WHAT TO WORK ON
Retype all the records with nothing changed.

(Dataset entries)
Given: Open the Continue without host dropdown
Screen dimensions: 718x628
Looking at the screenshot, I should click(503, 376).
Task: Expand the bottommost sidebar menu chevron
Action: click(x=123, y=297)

ANSWER AREA
Given: Open the Continue without host dropdown
Screen dimensions: 718x628
Looking at the screenshot, I should click(503, 376).
Task: Expand the bottommost sidebar menu chevron
Action: click(x=123, y=297)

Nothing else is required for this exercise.